Ein Verwaltungsteam, bestehend aus Stadt- und Verkehrsplanern, erarbeitet Vorlagen, die dann von einem Runden Tisch und einem wissenschaftlichen Beirs kommentiert werden. Martin Schlegel (BUND) vertritt die verkehrsökologischen Gruppen. Die Teilnehmer am Runden Tisch: Staatssekretärin Krautzberger (SPD), Michael Cramer (MdA, Grüne), Jutta Matuschek (MdA, PDS), Christian Gaebler (MdA, SPD), Gregor Hoffmann (MdA, CDU), Horst Porath (Baustadtrat Tiergarten), Dorothee Dubrau (Baustadträtin Prenzlauer Berg), Tim Berning-Cziskus (Baustadtrat Hohenschönhausen), Axel Stein (Agenda21), Kinder&Eltern, IHK, Fuhrgewerbe, ADAC, zwei externe Stadtplaner.

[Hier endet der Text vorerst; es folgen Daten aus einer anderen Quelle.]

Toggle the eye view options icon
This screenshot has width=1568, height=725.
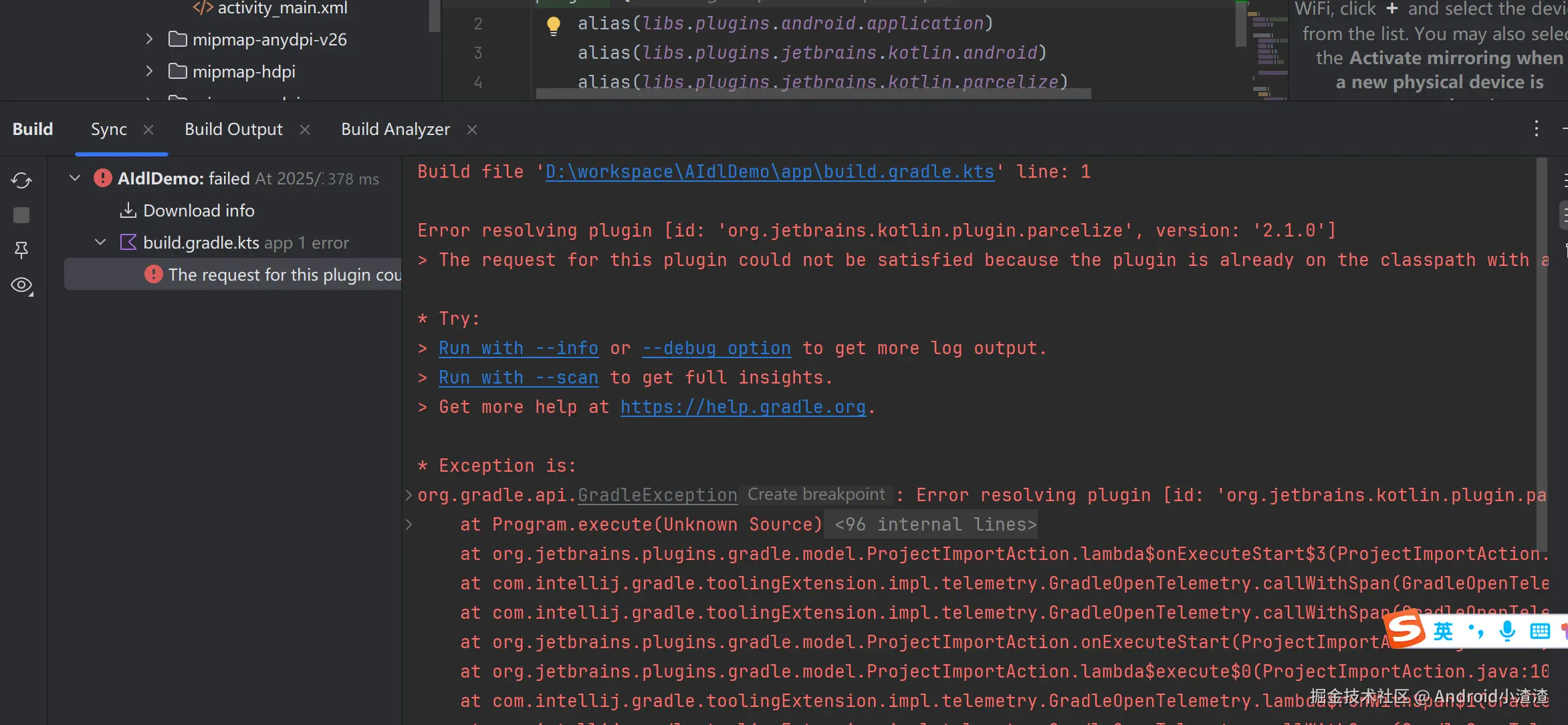21,285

Auf der ersten Sitzung wurde zunächst eine Analyse der Verkehrsprobleme in Berlin vorgelegt; keine Staukarte, sondern eine kritische Bilanz, die auch alle wesentlichen Umweltprobleme umfaßte. Anschließend wurde versucht, gemeinsam ein Leitbild für die weitere Entwicklung von Stadt und Verkehr zu formulieren.

Im Oktober geht es an die Knackpunkte. Im letzten StEP-Prozeß wurde mit zwei Szenarien gearbeitet, für die Sockelmaßnahmen als von vornherein gegeben festgelegt wurden. Sie wurden von den Verbänden schon 1998 nicht mitgetragen und stehen nun wieder zur Disposition: Transrapid (!), U5, Teltowkanal-Autobahn, B101, Havelausbau etc. Einzig der (bescheidene) Straßenbahn-Ausbau fand die Zustimmung der Verbände.

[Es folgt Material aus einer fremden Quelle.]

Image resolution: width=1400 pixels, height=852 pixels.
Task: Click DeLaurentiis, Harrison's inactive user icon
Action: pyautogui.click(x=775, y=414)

Einen weiteren Aspekt wird die längerfristige Verkehrsplanung einnehmen. Der StEP reicht bis 2015; trotzdem kann mit Trassenvorhaltung auch über diesen Zeithorizont hinaus geplant werden. Die verkehrsökologischen Verbände werden vor allem die absurden U-Bahn-Planungen aus dem FNP in Frage stellen. Stattdessen wird rechtzeitig das Konzept der AG Straßenbahn („Straßenbahn für ganz Berlin") veröffentlicht, um als Grundlage für die Forderungen einzubringen. Über die nächsten Schritte wird berichtet werden.